Welche „Vernunft“ liegt also dem Eintreten Patterers für die Beibehaltung der Studiengebühren zugrunde? Patterer sieht ein Studium als „Investition“ in die eigene Zukunft, aus dem sich dann später die „Rendite“ eines besseren Einkommens und einer gesellschaftlich höheren Stellung ergebe. So könnte man Patterer mit seinem Plädoyer schon folgen. Nur hat aber Patterer da schon was reingeschummelt: Nämlich ein liberales Bild von Gesellschaft, wie es ja tatsächlich der Mainstream ist. Insofern argumentiert Patterer folgerichtig.

Es gäbe aber auch eine andere Vernunft: Bildung als gesellschaftliche Grundleistung, bei der die Bildung der einzelnen zur Verbesserung der Lage aller beitragen soll, in der es um eine gemeinsame, bessere Zukunft, ein Abwerfen von Fesseln etc. geht und in der Bildung einfach ein Grundrecht ist. Eine solche Vernunft ist nicht Patterers Sache.

Beispiel Pensionen: Nicht ganz zu Unrecht kritisiert Patterer die Verlängerung der Hacklerregelung als Populismus. Aber aus welcher Vernunft heraus, was ist sein Maßstab? Ist es das steigende Produktivitätsniveau der gesellschaftlichen Produktion, das tatsächlich eine Rücknahme der gesamten Pensionsverschlechterungen erlauben würde? Nein, ganz im Gegenteil, er meint in Anlehnung an den sozialliberalen Ex-Finanzminister Androsch: „Der Versorgungsstaat alter Prägung aber habe ausgedient. Vollkasko sei unfinanzierbar und mit den Erfordernissen der Wissensgesellschaft, die auf Individualität und Mobilität setze, unvereinbar. “ (Kleine Zeitung, 28.9.08, S. 12) Der Mensch als des Menschen Wolf, der eine des anderen Feind, das ist das Leitbild, dem auch die entsprechende „Vernunft“ folgt.

Zwischenresümee:

Die Vernunft, die sich da durch Patterer durchsetzt, ist nicht die einer Kritik der Verhältnisse, sondern ganz im Gegenteil: Es ist die Vernunft eines Systems, dessen oberstes Prinzip die Akkumulation von Kapital ist und das mittlerweile weltweit nicht nur an seine äußeren, ökologischen Grenzen stößt, sondern das an seinem eigenen angehäuften Kapital zu ersticken droht: Um die Profitraten für die ungeheuren Kapitalmassen zu gewährleisten, sind Umverteilungsmaßnahmen nicht mehr leistbar (mit dem Nebeneffekt, dass dafür mit dem Hintenbleiben der Masseneinkommen die Konsumnachfrage einbricht. Hinausgezögert wird das offene Ausbrechen dieser systemimmanenten Krise durch immer neue Kredit- und Finanzkonstruktionen, siehe platzende Finanzblase! ). Diese Vernunft (nach der vorletzten Nationalratswahl sprach Patterer von „Einsicht in die Notwendigkeit“ – Okt. 2006) ist eine Vernunft der „Folgerichtigkeit“: Indem sie ihre eigenen Voraussetzungen nicht kritisiert, sondern nur in ihren Bahnen weiter folgert, wird Vernunft zur gefährlichen Drohung!

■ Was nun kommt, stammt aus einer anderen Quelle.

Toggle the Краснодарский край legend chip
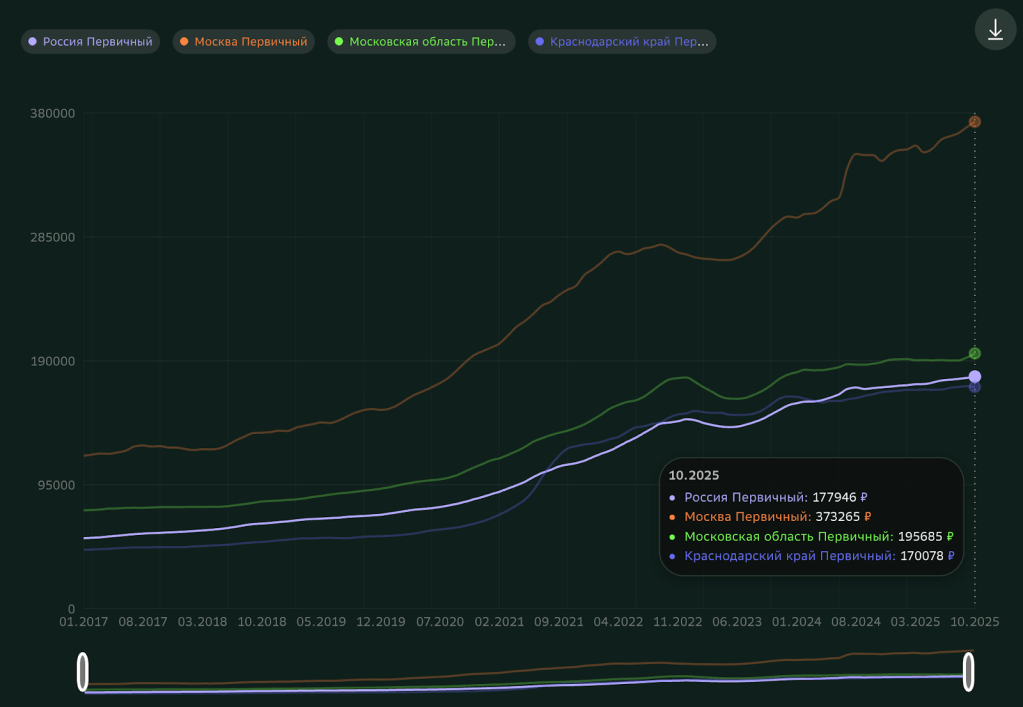The height and width of the screenshot is (707, 1023). pyautogui.click(x=622, y=42)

Das direkte Engagement für die Logik des Systems

Wie sich die Systemzwänge durchsetzen, ist selten ganz einfach nachzuweisen. Und es läuft ja auch meist indirekt: Es ist halt einfach mitten in einem Meer von Geld keines mehr da, die Wettbewerbsfähigkeit müsse in der Konkurrenz der Standorte erhalten bleiben … Wo allerdings gut ausgebaute Bastionen, Rechte, festgeschriebene Ansprüche bestehen, da kann es schon sein, dass aus dem sich hinter dem Rücken der Beteiligten durchsetzenden Systemerfordernis die soziologisch greifbare Intervention wird. Die Kleine Zeitung selbst hat aus der jüngeren Vergangenheit einen interessanten Fall dokumentiert, bei dem sie die proklamierte Objektivität verlassen hat und in einem vorgezogenen Fall von „embedded journalism“ (der Begriff stammt aus dem 2. Irakkrieg 2003) selbst zum Kombattanten wurde:

Ende 1999 / Anfang 2000 liefen bereits seit Jahren die Anpassungen an die verschärften Konkurrenzverhältnisse, allerdings immer noch in sozialpartnerschaftlicher Manier unter Zustimmung der Gewerkschaften, Kammern etc.. Das ging den Vertreter/innen der Vernunft aber immer noch zu langsam, nach einem jahrelangen journalistischen Trommelfeuer gegen angebliche Blockaden von „Reformen“ (und damit sind immer Verschlechterungen gemeint! ) wurde im Jahr 2000 die ÖVP-FPÖ-Koalition gebildet. Ganz vorne mit dabei der ehemalige Journalist der Kleinen Zeitung, Hans Winkler. Er beschreibt die Situation und seine Rolle ganz offen:

Die Kleine Zeitung hat die Wende des Jahres 2000 unterstützt. Nicht, weil wir große Sympathien für Haider oder die FPÖ gehabt hätten, sondern weil wir überzeugt davon waren und sind, dass es eine Alternative zur Großen Koalition geben müsse. Die Wende des Jahres 2000 brachte dann den überraschenden Beweis, dass in diesem Land noch Politik möglich ist. In einem Parforceritt wurden längst fällige Reformen durchgezogen, zu denen die große Koalition vorher nicht mehr fähig war und die das Land europareif machen und für die Herausforderungen der Globalisierung wappnen sollten: Anpassung des Pensionssystems, Universitätsreform, Privatisierungen und Sanierung der alten ÖIAG, die Schaffung der Abfertigung Neu, um nur einiges zu nennen. Vor allem aber ein Paradigmenwechsel in der Finanzpolitik.“ (Hans Winkler, Von einer großen Koalition zur nächsten. In: Kleine Zeitung, 2.6.07)

Die so offen eingestandene Intervention für die Logik des Systems (daher auch die Bezeichnung „bürgerliche Medien“) ist die Ausnahme. Festzuhalten aber ist: Eine Gegenüberstellung Populismus versus Vernunft führt nicht weiter. Die Frage ist vielmehr, welche Vernunft wir denken: Die Vernunft der Folgerichtigkeit, der Anpassung, des Sich-Einfügens in die Verhältnisse oder eine Vernunft, die davon ausgeht, welches Potenzial an Wohlstand für alle Menschen prinzipiell da ist und die Verhältnisse, die dieser Realisierung des Wohlstands im Wege stehen, überwindet. Freilich: Wahlkämpfe sind für ein solches Innehalten und Reflektieren denkbar ungeeignet – siehe Wahlergebnis.